* Requirement A *
According to the article on Michigan's ban of cannabis-infused alcohol, which governor signed House Bill 4668 into law?
* Requirement B *
Output the part of the Michigan cannabis drink article from "In sum, cannabis-infused" to "develop such products.", word for word.

* Text shown *
- - -

Critics of House Bill 4668 say it prohibits a product that doesn’t exist.
After winning nearly unanimous approval from Michigan lawmakers, a bill banning the possession, sale and consumption of cannabis-infused alcoholic drinks arrive on the desk of Gov. Rick Snyder, who signed it into law on Tuesday. Now, the state of Michigan, a state without legal adult-use cannabis, has a law on the books prohibiting marijuana-infused beer, wine, liquor and mixed drinks. The new law carves out a space for researchers to study cannabis-infused alcoholic beverages. But there are no indications any such research is currently underway in Michigan.
Michigan Just Outlawed a Cannabis Product That Doesn’t Exist
Michigan legalized cannabis for medical use ten years ago. And this November, Michigan voters will have the chance to make it the tenth state in the U.S. to legalize adult-use cannabis. Meanwhile, state regulators are scrambling to approve a backlog of cannabis business licenses on a compressed timeline that threatens to close down nearly one hundred dispensaries. But considering these two pressing realities, a recent expansion of Michigan’s medical use program and an impending vote on adult-use legalization, many are wondering why the state would legislate against a reality that doesn’t exist yet.
House Bill 4668 amends two sections of the state’s liquor laws. The first change is a fairly technical one about the state liquor commission’s use of public funds. The second change addresses weed-infused alcohol. The bill states, “a person shall not use or offer for use, possess, sell, or offer for sale marihuana-infused [sic] beer, wine, mixed wine drink, mixed spirit drink, or spirits.” Anyone who breaks the law is guilty of a misdemeanor. Research hospitals, state institutions, private colleges and universities, and pharmaceutical and biotech companies conducting research into cannabis-infused drinks are exempt from the new rule.
Asked why lawmakers felt the need for such a bill, Sen. Rick Jones (R-Grand Ledge) pointed to Colorado. “This is happening in Colorado and […] we’re going to end up with it here.” Jones went on to call cannabis-infused alcoholic beverages a “recipe for disaster.” But Jones is only half right about Colorado. Colorado does have THC-infused wine and beer. But these products are non-alcoholic. Similarly, alcoholic beverages are available with CBD-infusions, but not THC. The reason for this is simple: retail cannabis shops aren’t licensed to sell booze. Vice versa, liquor stores don’t have the license they need to sell weed. Interestingly enough, infused drinks and foods are slated to be the biggest sub-industries in the cannabis space.
In sum, cannabis-infused alcoholic drinks aren’t legal anywhere. Even in states with legal weed, allowing unlicensed retailers to sell alcohol or cannabis is a surefire way to invite federal enforcement actions. Sure, there’s nothing stopping anyone from creating their own home-brewed cannabis cocktails. So far, however, regulated retail products containing both THC and ethanol simply don’t exist. Or in the words of Michigan NORML chapter board member Rick Thompson, the law affects “zero people in Michigan”. And that would be true whether or not voters legalize adult-use this November.
Of course, cannabis-infused alcoholic drinks could exist in the future. Both Canada and California are supporting research efforts into cannabis-infused drinks. And flagship beverage companies like Constellation Brands are beginning to partner with cannabis producers to develop such products.

- - -

* Data records *
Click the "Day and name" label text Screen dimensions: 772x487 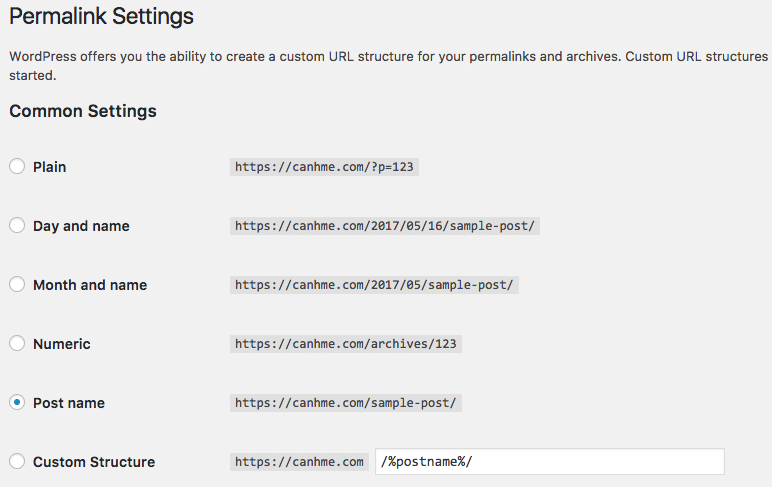81,226
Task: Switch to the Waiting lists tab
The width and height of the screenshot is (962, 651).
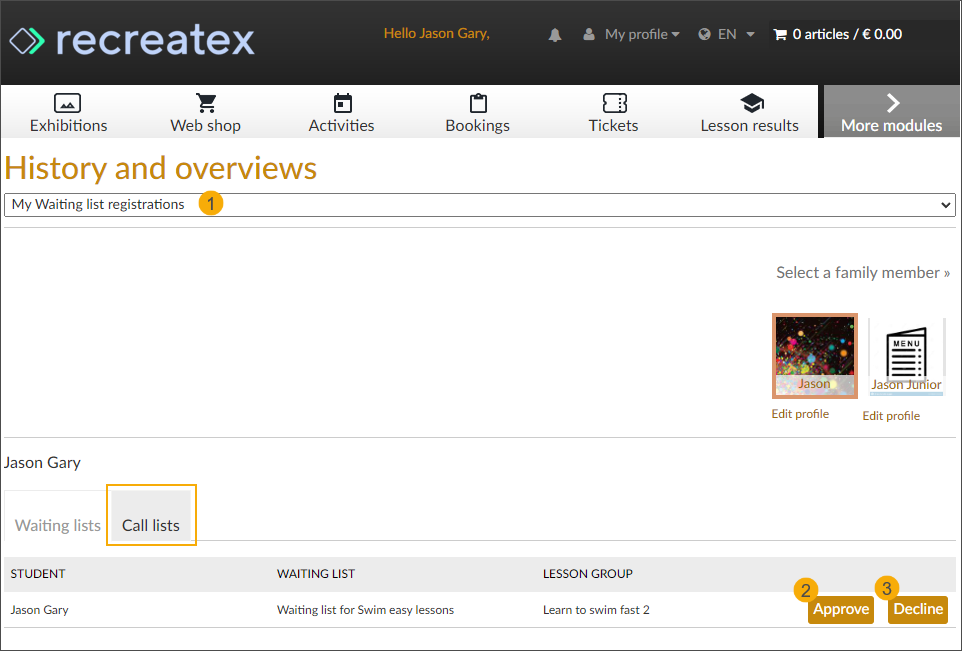Action: tap(55, 524)
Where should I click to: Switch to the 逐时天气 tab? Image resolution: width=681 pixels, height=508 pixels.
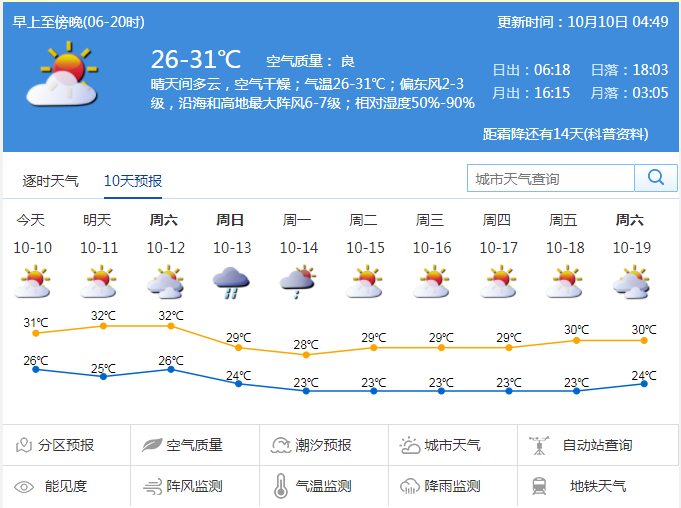(x=51, y=181)
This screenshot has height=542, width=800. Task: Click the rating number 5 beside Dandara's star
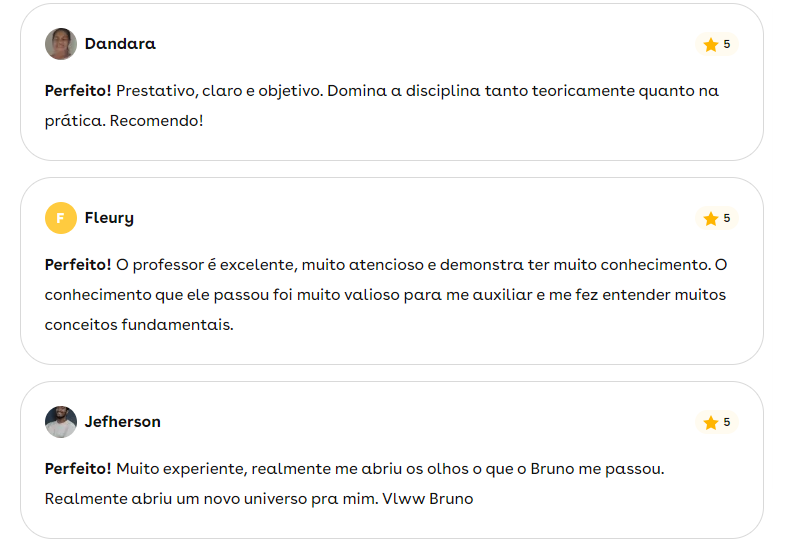click(x=727, y=45)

- - -

* Answer space A *
Gov. Rick Snyder

* Answer space B *
In sum, cannabis-infused alcoholic drinks aren’t legal anywhere. Even in states with legal weed, allowing unlicensed retailers to sell alcohol or cannabis is a surefire way to invite federal enforcement actions. Sure, there’s nothing stopping anyone from creating their own home-brewed cannabis cocktails. So far, however, regulated retail products containing both THC and ethanol simply don’t exist. Or in the words of Michigan NORML chapter board member Rick Thompson, the law affects “zero people in Michigan”. And that would be true whether or not voters legalize adult-use this November.
Of course, cannabis-infused alcoholic drinks could exist in the future. Both Canada and California are supporting research efforts into cannabis-infused drinks. And flagship beverage companies like Constellation Brands are beginning to partner with cannabis producers to develop such products.